It was always linguini between us.
Linguini with white sauce, or
red sauce, sauce with basil snatched from
the garden, oregano rubbed between
our palms, a single bay leaf adrift amidst
plum tomatoes. Linguini with meatballs,
sausage, a side of brascioli. Like lovers
trying positions, we enjoyed it every way
we could-artichokes, mushrooms, little
neck clams, mussels, and calamari-linguini
twining and braiding us each to each.
Linguini knew of the kisses, the smooches,
the molti baci. It was never spaghetti
between us, not cappellini, nor farfalle,
vermicelli, pappardelle, fettucini, perciatelli,
or even tagliarini. Linguini we stabbed, pitched,
and twirled on forks, spun round and round
on silver spoons. Long, smooth, and always
al dente. In dark trattorias, we broke crusty panera,
toasted each other—La dolce vita!—and sipped
Amarone, wrapped ourselves in linguini,
briskly boiled, lightly oiled, salted, and lavished
with sauce. Bellissimo, paradisio, belle gente!

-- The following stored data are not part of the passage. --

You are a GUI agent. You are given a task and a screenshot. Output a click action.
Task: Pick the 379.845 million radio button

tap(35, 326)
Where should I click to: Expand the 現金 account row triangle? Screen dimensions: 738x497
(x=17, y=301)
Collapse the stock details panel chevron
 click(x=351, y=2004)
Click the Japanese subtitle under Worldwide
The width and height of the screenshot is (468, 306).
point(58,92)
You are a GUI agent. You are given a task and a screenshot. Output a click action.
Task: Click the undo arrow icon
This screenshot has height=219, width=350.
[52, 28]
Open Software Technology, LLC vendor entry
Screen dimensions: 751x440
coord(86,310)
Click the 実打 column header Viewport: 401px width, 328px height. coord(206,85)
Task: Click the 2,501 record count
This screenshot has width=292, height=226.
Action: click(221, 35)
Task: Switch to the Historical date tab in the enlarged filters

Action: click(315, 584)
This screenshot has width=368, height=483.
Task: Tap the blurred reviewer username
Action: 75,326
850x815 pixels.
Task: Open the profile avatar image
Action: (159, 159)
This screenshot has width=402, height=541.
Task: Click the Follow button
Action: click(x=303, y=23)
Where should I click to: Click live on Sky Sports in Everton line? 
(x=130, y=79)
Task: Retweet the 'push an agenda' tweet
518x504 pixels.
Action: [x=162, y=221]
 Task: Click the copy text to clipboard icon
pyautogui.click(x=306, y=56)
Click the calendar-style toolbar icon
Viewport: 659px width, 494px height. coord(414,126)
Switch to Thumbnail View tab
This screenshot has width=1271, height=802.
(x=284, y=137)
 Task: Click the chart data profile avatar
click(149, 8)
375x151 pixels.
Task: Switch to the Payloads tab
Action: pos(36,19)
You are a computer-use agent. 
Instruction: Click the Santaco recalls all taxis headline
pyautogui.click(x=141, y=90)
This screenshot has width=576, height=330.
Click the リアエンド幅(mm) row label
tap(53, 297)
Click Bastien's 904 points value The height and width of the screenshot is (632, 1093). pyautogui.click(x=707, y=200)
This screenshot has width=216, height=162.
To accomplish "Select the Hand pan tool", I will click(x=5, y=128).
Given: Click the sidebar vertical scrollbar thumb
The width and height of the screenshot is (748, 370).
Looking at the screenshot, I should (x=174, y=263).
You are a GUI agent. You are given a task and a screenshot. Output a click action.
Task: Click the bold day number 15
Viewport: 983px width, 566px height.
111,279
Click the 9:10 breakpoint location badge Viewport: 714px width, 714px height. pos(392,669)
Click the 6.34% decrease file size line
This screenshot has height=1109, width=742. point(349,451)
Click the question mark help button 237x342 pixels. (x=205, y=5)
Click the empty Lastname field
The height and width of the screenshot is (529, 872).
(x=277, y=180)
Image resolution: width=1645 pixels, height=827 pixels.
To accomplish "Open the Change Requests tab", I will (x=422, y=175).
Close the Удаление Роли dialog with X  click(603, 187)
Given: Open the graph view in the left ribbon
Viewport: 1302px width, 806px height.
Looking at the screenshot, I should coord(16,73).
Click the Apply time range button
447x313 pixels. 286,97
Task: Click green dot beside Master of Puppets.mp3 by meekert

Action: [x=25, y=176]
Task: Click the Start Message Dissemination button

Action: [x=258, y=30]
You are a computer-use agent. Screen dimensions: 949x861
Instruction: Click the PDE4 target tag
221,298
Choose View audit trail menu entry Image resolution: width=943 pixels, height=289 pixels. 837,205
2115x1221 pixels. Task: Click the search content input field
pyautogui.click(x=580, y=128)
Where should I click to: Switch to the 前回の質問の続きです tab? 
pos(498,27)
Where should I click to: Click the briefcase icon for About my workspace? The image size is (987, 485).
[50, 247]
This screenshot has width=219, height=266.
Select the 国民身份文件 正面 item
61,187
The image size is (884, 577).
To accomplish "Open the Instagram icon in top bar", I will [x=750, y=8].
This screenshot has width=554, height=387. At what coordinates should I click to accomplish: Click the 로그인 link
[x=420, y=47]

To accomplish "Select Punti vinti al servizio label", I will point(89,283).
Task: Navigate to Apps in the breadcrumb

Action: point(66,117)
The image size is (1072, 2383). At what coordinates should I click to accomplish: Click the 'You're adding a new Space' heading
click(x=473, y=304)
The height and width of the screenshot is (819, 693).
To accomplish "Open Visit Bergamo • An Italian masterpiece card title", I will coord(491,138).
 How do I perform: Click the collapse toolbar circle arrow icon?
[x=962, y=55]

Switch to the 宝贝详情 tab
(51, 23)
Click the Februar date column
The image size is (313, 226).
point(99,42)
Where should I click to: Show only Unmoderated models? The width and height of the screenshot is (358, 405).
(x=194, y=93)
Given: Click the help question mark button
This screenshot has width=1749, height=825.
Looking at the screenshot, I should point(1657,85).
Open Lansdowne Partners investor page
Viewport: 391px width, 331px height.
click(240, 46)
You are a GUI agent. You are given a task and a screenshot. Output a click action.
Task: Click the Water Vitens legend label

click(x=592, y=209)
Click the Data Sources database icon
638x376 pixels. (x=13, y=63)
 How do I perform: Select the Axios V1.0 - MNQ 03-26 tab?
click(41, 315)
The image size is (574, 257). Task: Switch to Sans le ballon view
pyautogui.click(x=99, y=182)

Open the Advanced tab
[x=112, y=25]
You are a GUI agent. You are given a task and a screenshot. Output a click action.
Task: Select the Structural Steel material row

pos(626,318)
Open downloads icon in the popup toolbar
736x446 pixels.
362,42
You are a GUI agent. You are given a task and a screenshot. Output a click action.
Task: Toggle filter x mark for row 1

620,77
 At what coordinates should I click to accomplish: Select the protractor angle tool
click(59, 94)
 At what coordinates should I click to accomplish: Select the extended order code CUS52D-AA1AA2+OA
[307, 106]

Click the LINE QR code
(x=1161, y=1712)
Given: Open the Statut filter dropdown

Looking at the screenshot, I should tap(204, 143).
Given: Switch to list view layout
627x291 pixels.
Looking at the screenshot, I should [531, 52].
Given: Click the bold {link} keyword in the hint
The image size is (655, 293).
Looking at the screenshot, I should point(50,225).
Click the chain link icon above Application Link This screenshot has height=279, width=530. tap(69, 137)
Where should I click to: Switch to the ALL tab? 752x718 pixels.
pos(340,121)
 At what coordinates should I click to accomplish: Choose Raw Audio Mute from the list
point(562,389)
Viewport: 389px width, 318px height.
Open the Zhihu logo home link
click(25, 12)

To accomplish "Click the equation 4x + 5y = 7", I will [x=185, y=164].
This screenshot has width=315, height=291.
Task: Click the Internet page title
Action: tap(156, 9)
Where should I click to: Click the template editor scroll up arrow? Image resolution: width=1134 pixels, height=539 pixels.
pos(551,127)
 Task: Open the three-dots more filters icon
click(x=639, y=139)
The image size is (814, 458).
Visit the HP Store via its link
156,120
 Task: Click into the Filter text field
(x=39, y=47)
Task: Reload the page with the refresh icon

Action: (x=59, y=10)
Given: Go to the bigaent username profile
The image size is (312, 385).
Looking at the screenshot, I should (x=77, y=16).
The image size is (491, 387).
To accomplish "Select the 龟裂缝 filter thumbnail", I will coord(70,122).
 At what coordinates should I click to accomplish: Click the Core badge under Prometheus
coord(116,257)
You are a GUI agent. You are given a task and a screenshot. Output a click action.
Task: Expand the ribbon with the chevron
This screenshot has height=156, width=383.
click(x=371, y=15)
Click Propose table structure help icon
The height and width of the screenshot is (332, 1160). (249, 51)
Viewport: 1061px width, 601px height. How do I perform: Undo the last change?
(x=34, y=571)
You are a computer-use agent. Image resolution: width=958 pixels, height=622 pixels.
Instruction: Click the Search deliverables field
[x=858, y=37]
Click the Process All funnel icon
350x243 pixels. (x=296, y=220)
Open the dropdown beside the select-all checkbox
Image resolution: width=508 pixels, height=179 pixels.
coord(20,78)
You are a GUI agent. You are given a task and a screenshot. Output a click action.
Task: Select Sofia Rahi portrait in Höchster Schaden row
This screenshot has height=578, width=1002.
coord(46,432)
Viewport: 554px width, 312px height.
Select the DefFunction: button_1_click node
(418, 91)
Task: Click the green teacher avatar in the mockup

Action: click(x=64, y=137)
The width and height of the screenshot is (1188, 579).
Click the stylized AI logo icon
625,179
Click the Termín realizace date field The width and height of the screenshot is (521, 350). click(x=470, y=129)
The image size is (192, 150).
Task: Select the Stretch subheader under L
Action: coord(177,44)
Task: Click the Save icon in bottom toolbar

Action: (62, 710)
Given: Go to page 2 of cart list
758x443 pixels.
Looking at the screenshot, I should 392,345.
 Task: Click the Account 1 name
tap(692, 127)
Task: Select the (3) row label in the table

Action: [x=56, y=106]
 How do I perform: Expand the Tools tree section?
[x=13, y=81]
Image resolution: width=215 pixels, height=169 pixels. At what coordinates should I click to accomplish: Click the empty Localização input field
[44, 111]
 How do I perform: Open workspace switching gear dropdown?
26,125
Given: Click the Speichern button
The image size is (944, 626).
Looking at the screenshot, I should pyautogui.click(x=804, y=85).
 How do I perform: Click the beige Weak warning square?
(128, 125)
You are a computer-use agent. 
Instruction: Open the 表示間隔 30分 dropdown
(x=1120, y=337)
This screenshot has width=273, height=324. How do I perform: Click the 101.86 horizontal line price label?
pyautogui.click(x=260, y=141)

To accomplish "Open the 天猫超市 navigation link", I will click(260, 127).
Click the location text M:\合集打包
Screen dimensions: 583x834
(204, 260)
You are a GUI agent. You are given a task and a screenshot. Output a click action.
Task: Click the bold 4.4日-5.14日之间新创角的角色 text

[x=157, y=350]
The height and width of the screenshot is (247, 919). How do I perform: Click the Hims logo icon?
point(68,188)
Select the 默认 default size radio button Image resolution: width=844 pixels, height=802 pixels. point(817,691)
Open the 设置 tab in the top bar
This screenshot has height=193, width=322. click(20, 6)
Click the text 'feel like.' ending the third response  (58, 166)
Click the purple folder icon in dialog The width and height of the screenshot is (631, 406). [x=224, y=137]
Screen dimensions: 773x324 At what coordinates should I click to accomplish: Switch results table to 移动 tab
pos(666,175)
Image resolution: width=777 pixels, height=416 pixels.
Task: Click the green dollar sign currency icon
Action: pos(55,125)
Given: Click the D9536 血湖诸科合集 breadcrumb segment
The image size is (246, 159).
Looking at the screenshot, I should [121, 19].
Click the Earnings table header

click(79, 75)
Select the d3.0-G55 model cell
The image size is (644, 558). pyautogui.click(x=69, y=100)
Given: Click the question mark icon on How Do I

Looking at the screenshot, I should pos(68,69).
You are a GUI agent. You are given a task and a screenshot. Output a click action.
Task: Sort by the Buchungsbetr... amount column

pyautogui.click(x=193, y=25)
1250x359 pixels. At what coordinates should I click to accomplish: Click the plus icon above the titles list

Linguini witnessed our slurping, pulling, and
sucking, our unraveling and raveling, chins
glistening, napkins tucked like bibs in collars,
linguini stuck to lips, hips, and bellies, cheeks
flecked with formaggio—parmesan, romano,
and shaved pecorino—strands of linguini flung
around our necks like two fine silk scarves.
“Linguini” by Diane Lockward from What Feeds Us. © Wind Publications, 2006. Reprinted with permission. (buy now)
On this this day in 1944, President Franklin D. Roosevelt signed into law the Servicemen’s Readjustment Act, popularly known as the GI Bill of Rights.
Economists in the ’40s were predicting a postwar depression, and politicians were terrified of the idea of 9 million unemployed veterans wandering the country. So they wrote the GI Bill to guarantee unemployment benefits for a year. A congressional committee threw in the idea that veterans should get money to go to college, although even the supporters of the bill didn’t think that many GIs would really want to go — but about a million veterans applied for the money within the first year after the war. Professors at the time said the veterans were the most serious students they’d ever seen.
Prior to World War II, only 530,000 Americans held college degrees. By 1947, veterans accounted for half of the nation’s college enrollment, which swelled to 500,000 by 1950.
It’s the birthday of German novelist Erich Maria Remarque (books by this author), whose first novel, All Quiet on the Western Front, was published in 1929 to international acclaim. He had been drafted into the army at 18. He suffered severe injuries while fighting on the Western Front, which inspired him to begin a novel about the horrors of trench warfare. Remarque said: “This book is to be neither an accusation nor a confession [...] It will try simply to tell of a generation of men who, even though they may have escaped its shells, were destroyed by the war.”
All Quiet on the Western Front was translated into 22 languages, banned and burned by the Nazi regime, and made into a popular Hollywood film. Remarque went on to write nine more novels, including the best-sellers Arch of Triumph (1945) and The Night in Lisbon (1961).
It’s the birthday of Billy Wilder, born in Austria (1906). He came to the United States in the 1930s and got a job writing scripts for Fox Film Corporation. He worked his way up the ladder and ended up producing and directing many classics of Hollywood’s Golden Age, including Double Indemnity (1944), The Seven Year Itch (1955), Some Like It Hot (1959), and The Apartment (1960).
Billy Wilder said: “An actor entering through the door, you’ve got nothing. But if he enters through the window, you’ve got a situation.”
It’s the birthday of the woman Time magazine called “The Sheriff of Wall Street,” Massachusetts senator Elizabeth Warren (books by this author), born in Oklahoma City (1949). Her mother worked in the catalog-order department at Sears, and her father was a janitor. When she was 12, he suffered a massive heart attack. The family lost their car and Warren had to wait tables at her aunt’s Mexican restaurant to make ends meet. She graduated high school at 16, winning a full debate scholarship to George Washington University, but left after two years to marry her high school sweetheart, a NASA engineer. They moved to Texas, where she finished her degree in speech pathology, becoming the first member of her family to graduate college. The day her second child turned two, she enrolled in law school at Rutgers, practicing law from her living room after passing the bar in 1976. She became interested in the economic pressures facing the American middle class, specifically focusing on bankruptcy laws and how they disproportionately targeted women, the elderly, and the working poor. Warren became the advisor for the National Bankruptcy Review Commission, testifying against congressional efforts to limit consumer’s ability to file for bankruptcy. Under her leadership, the Consumer Financial Protection Bureau was created.